Uploads a compiled custom front-end bundle to a workspace. The bundle becomes the active UI the next time a user loads the workspace.

The folder you point at must look like a compiled Mosaik.FrontEnd bundle — the CLI checks for a mosaik.app marker file in the root.

Usage

curiosity-cli upload-front-end \
  --server https://my-workspace.example.com/ \
  --token  $CURIOSITY_TOKEN \
  --path   ./MyApp/bin/Release/netstandard2.0/h5/

Options

Flag Alias Default Description
--server -s - Workspace URL.
--token -t - Library Token with permission to manage interfaces.
--path -p pwd Local path to the compiled h5/ folder.
--auto-patch -a false Rewrite asset URLs at upload time. Set when assets are served from a different prefix than the workspace.
--ignore-certificate-errors -i false Disable TLS validation. Dev only.
--timeout 90 Per-request timeout in seconds — bump it for large bundles.

Permissions

The token must belong to a user (or service account) that can manage workspace interfaces.
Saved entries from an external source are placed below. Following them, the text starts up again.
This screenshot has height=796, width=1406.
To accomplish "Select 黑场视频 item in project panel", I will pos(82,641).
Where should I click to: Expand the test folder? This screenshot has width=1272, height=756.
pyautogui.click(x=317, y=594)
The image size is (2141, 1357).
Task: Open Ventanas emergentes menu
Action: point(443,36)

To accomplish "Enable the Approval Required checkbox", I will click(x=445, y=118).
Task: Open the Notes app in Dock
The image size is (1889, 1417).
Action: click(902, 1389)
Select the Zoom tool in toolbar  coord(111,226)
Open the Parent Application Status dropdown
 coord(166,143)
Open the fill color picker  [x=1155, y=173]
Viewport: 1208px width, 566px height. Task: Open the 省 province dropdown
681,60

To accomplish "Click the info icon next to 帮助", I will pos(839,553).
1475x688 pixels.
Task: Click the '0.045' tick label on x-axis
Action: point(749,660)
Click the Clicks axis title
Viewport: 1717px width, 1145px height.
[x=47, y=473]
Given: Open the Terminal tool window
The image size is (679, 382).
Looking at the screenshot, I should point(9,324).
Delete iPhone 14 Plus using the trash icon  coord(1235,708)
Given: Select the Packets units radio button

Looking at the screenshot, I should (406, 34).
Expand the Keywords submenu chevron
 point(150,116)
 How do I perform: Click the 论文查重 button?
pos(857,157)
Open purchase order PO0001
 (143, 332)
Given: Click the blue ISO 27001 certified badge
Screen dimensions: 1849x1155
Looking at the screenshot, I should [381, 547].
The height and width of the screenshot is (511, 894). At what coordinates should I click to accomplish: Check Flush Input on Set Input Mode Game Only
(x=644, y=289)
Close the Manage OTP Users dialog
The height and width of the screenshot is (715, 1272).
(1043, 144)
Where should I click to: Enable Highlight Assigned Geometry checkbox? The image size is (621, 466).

If you see 401/403 errors, recreate the token with Admin rights under Manage → Tokens → Library.

CI / promotion pattern

Build once, upload many times — treat the bundle as a build artifact and promote the same bytes through environments:

dotnet build -c Release

# Dev
curiosity-cli upload-front-end -s $DEV_URL     -t $DEV_TOKEN     -p ./bin/Release/netstandard2.0/h5
# Staging
curiosity-cli upload-front-end -s $STAGING_URL -t $STAGING_TOKEN -p ./bin/Release/netstandard2.0/h5
# Production
curiosity-cli upload-front-end -s $PROD_URL    -t $PROD_TOKEN    -p ./bin/Release/netstandard2.0/h5

Don't rebuild between staging and production — re-upload the byte-identical bundle so the only variable is the target workspace's data.